So it’s another school year, another opportunity to meet new people, make some mistakes and forget about them the next day. But history does have a way of repeating itself, and you’re bound to run into a certain ex of yours Downtown or on campus. So what can you do?
Well here’s the situation: whether it be an ex-boyfriend or an ex-hookup, the initial run-in can be incredibly awkward, somewhat embarrassing and possibly painful. Who knows what really happened over the summer? Did your former significant other hook up with anyone? Fall in love? Is he or she still the same sleazy asshole who broke your heart? All these questions come with reasonable doubt and with a certain curiosity that Facebook stalking just can’t satisfy. You want to hear it from the source.
The No. 1 big mistake that most people make is trying to avoid or ignore the fact that you just saw your ex. Even though the breakup may have been awkward or you still have feelings for the other person, nothing screams “I’m an awkward individual” more than ignoring the person you had a relationship with. It’s all about maturity. Act like the bigger person by coming up to him, asking him how his summer went and maybe even introducing yourself to his new squeeze.
Or the situation can be flipped around. What if you bump into your ex while out with your new beau? What exactly is the protocol? Well you have to try to keep it drama-free and introduce your new boyfriend or girlfriend to your old one, even if you ended things horribly with the latter. The odds are pretty good that your new partner wants to see you handle this situation with your old one well, and that means acting polite and acknowledging your ex.

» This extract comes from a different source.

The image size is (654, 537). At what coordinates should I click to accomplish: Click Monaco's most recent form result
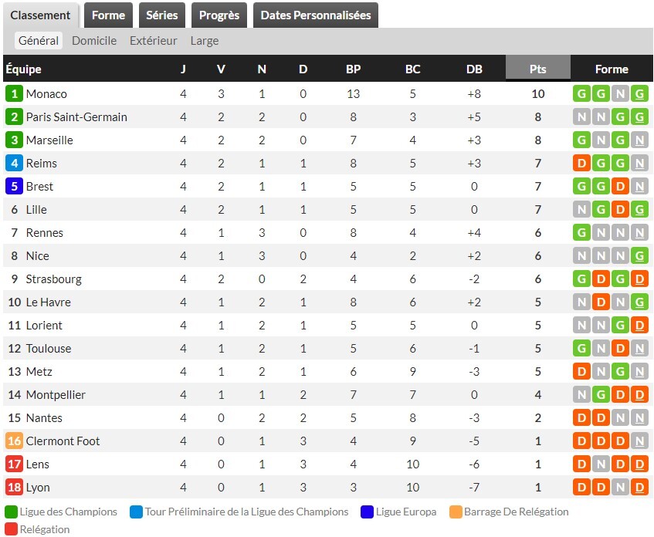[x=639, y=94]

“Seeing your ex unexpectedly can totally throw you off your guard and make the situation embarrassing and awkward,” said Monica Drum, a junior majoring in philosophy. “But, if you know how to handle yourself and act mature, you can make him wish he never let you go.”
Seeing an ex can have some positive outcomes too. This could possibly be the last opportunity you have to make him or her incredibly jealous with how well you handled the breakup or even how you’ve met someone else. Don’t back away from your ex just because you’re nervous. You never know, you may just come out on top.
Heather Priest, a junior majoring in environmental studies, tries to be on good terms with her exes from college.
“I can’t imagine not talking to people I’ve been in a prior relationship with,” she said. “You’ve shared a part of yourself with the other person, so pretending you don’t know each other is really only lying to yourself.”
The fact of the matter is that you can’t erase what happened between you and your ex, and trying to ignore them will just make you feel worse. Come to terms with it, act civilized and friendly, and who knows maybe you guys will even end up being good friends. Or maybe you’ll just file his name away under the “Poor Decisions” folder.